Another approach that works for complete manifolds is to take a sequence of $\left\{\lambda_k\right\}\subset [0,1)$ such that $\lambda_k\to 1$ and by the boundedness of the tangent vector we can show that the sequence $\left\{\gamma(\lambda_k)\right\}\subset \mathcal{M}$ is a Cauchy sequence and thus converges to something inside the manifold.
I would really like not to invoke completeness and somehow use the assumption that the ball of radius $2L$ is in the manifold, which excludes that the limit point is no longer on the manifold (think of a manifold that is an open subset of a vector space and that the curve goes up to the boundary of the manifold).
Any idea or comment is appreciated.
Look at your definition of $B(\gamma(0),L)$: it's the set of points in $\boldsymbol{\mathcal M}$ whose distance from $\gamma(0)$ is less than $L$. Similarly, $B(\gamma(0),2L)$ is the set of points in $\mathcal M$ whose distance from $\gamma(0)$ is less than $2L$. Thus $B(\gamma(0),2L)$ is contained in $\mathcal M$ by definition.

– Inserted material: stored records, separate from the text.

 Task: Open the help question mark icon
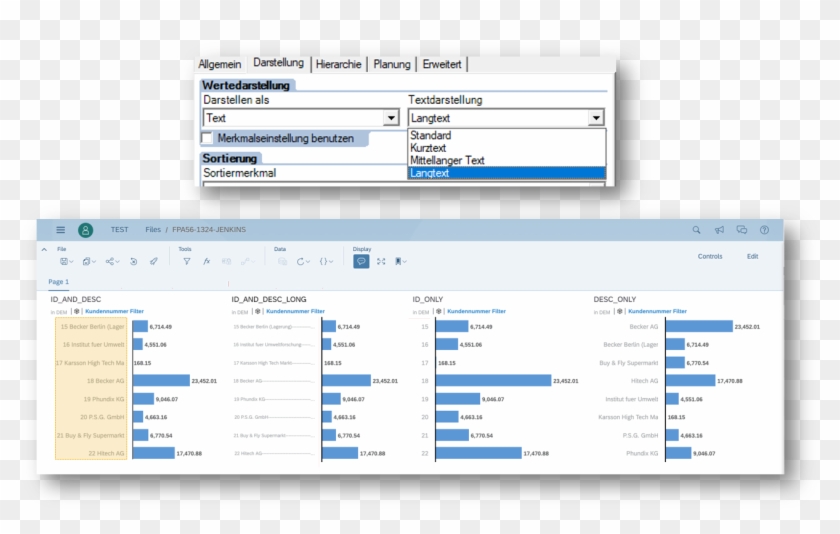point(765,230)
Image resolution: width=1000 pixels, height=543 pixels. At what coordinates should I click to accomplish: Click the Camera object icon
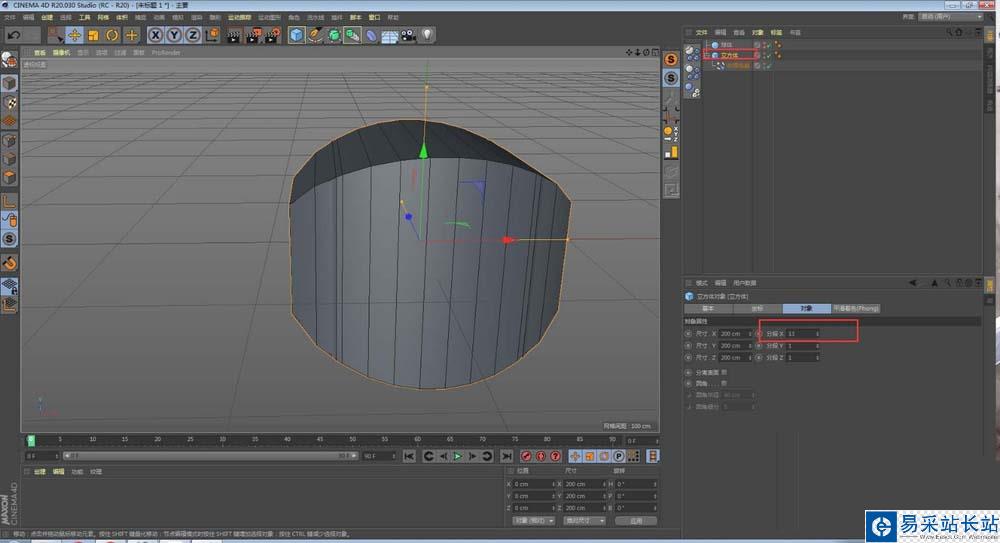(x=408, y=35)
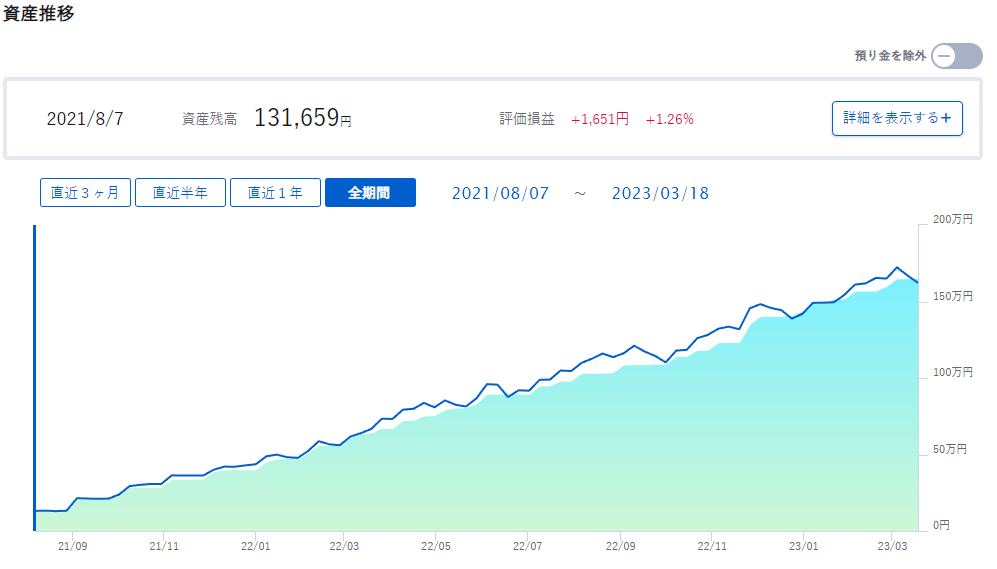997x569 pixels.
Task: Select the 直近半年 period tab
Action: (180, 193)
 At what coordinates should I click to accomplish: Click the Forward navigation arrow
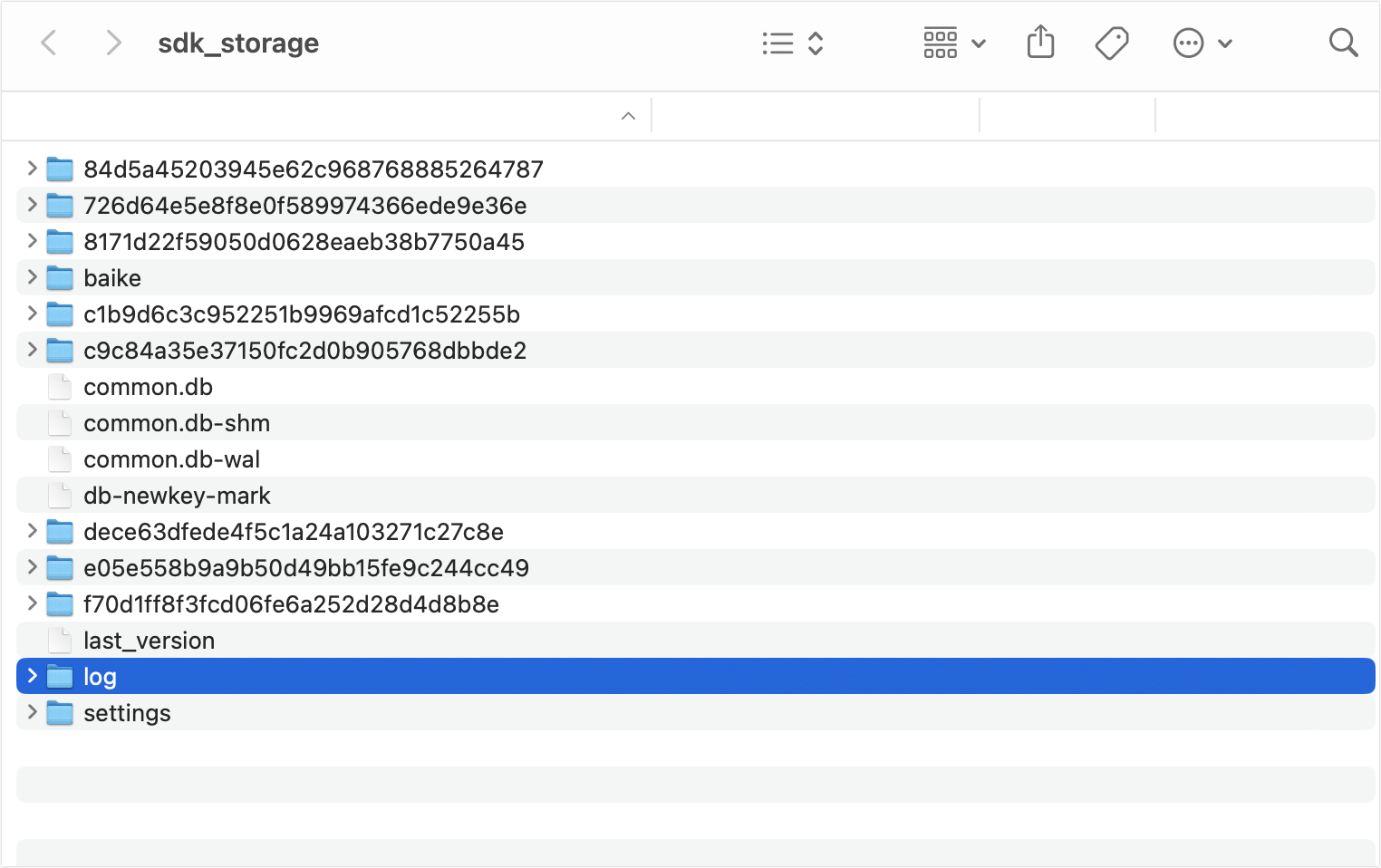coord(112,43)
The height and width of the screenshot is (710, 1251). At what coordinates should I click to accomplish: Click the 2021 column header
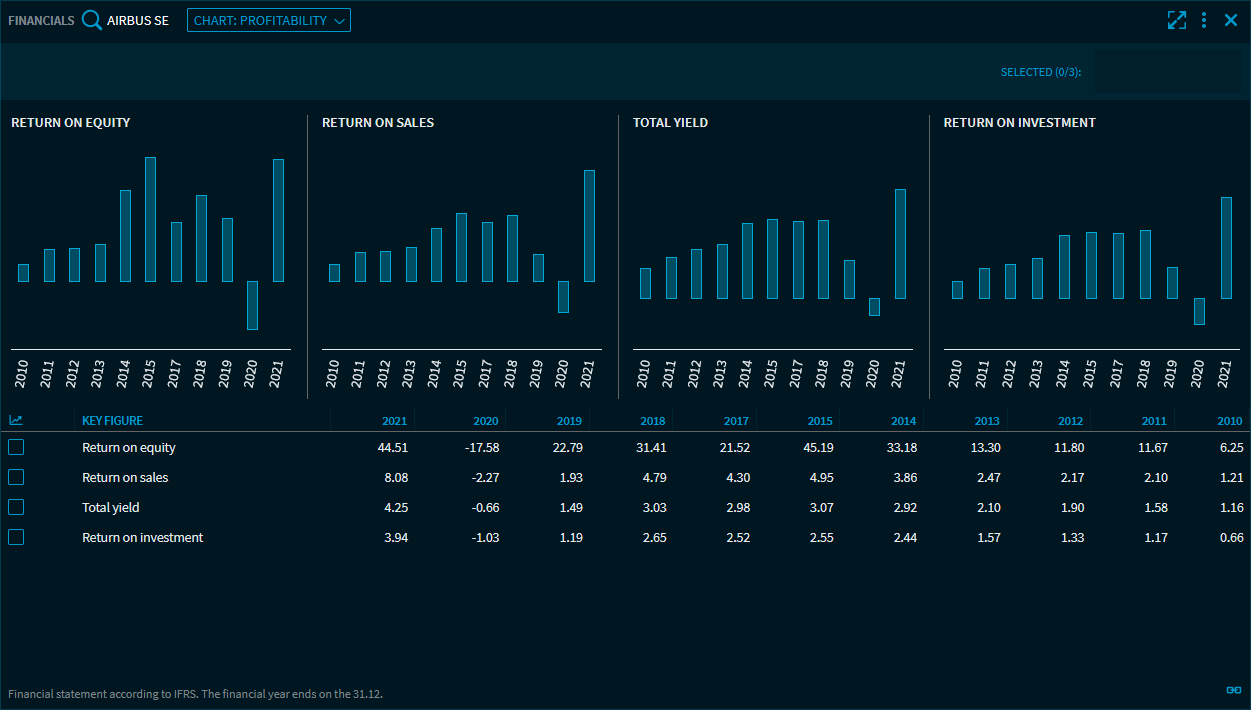(x=394, y=421)
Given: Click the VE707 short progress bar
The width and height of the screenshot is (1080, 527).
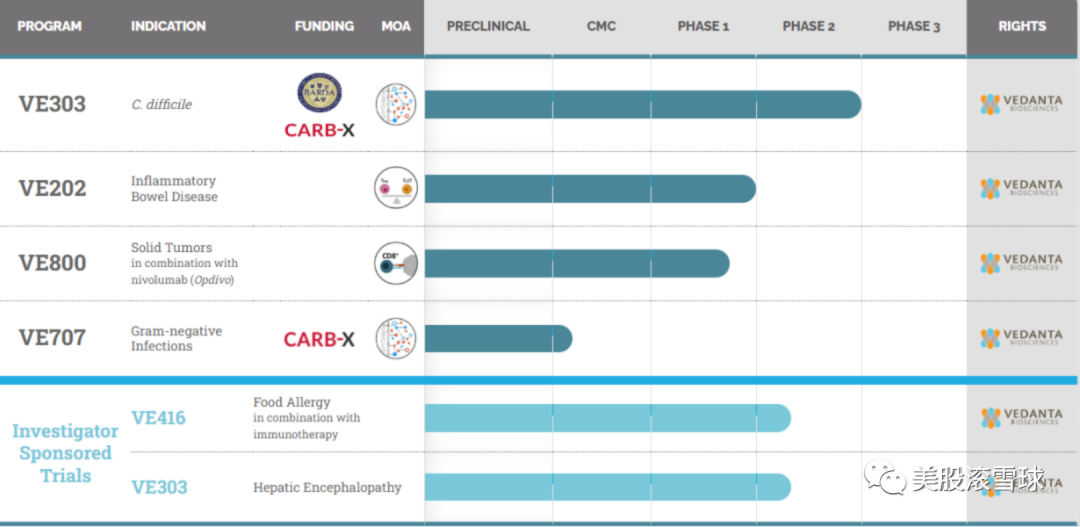Looking at the screenshot, I should click(498, 338).
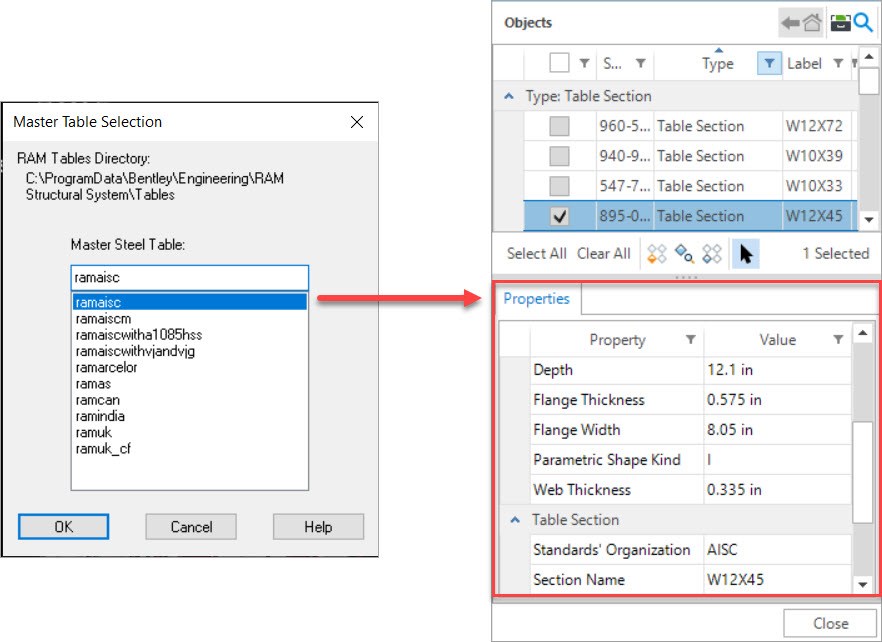The image size is (882, 642).
Task: Check the W12X72 row checkbox
Action: [x=560, y=126]
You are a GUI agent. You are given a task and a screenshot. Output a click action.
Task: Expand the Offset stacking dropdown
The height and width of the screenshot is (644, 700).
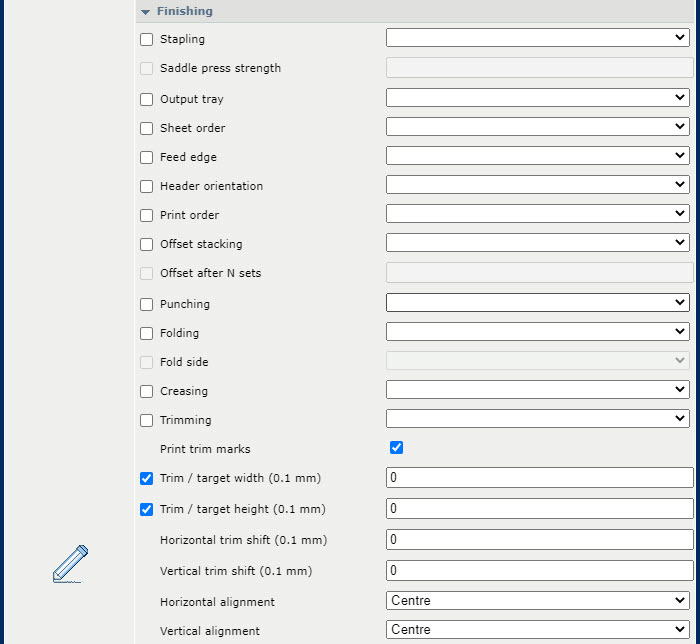(x=538, y=243)
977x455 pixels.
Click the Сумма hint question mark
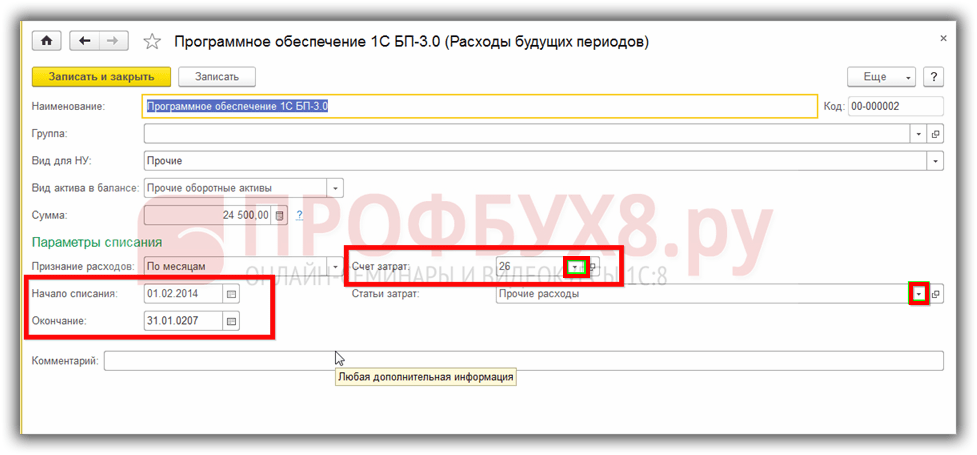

The answer to your question is no, as shown by the following counterexample: Let $\mathcal M$ be the unit disk in $\mathbb R^2$ with its Euclidean metric, and let $\gamma:[0,1)\to \mathcal M$ be the unit-speed geodesic $\gamma(t) = (t,0)$. Then $\|\gamma'(t)\|$ is bounded by $1$, and $B(\gamma(0),2)$ is contained in $\mathcal M$ by the observation in the preceding paragraph, but $\lim_{t\nearrow 1}\gamma(t)$ does not exist in $\mathcal M$.
I think that perhaps what you have in mind is to consider geodesic balls instead of metric balls. A geodesic ball of radius $L$ around $p\in \mathcal M$ is a set of the form $\exp_p(B(0,L))$, provided that $\exp_p$ is defined on the entire set $B(0,L) = \{v\in T_p\mathcal M: \|v\|<L\}$ and is a diffeomorphism from that set to its image. What's true is that if there is a geodesic ball in $\mathcal M$ around $\gamma(0)$ of radius $2L$, then $\lim_{t\nearrow 1}\gamma(t)$ exists in $M$. The proof is based on the fact that the restriction of $\exp_p$ to the closed ball of radius $L$ around $0$ is a homeomorphism from a compact set onto its image, which is therefore compact, and $\gamma([0,1))$ is contained in this compact set.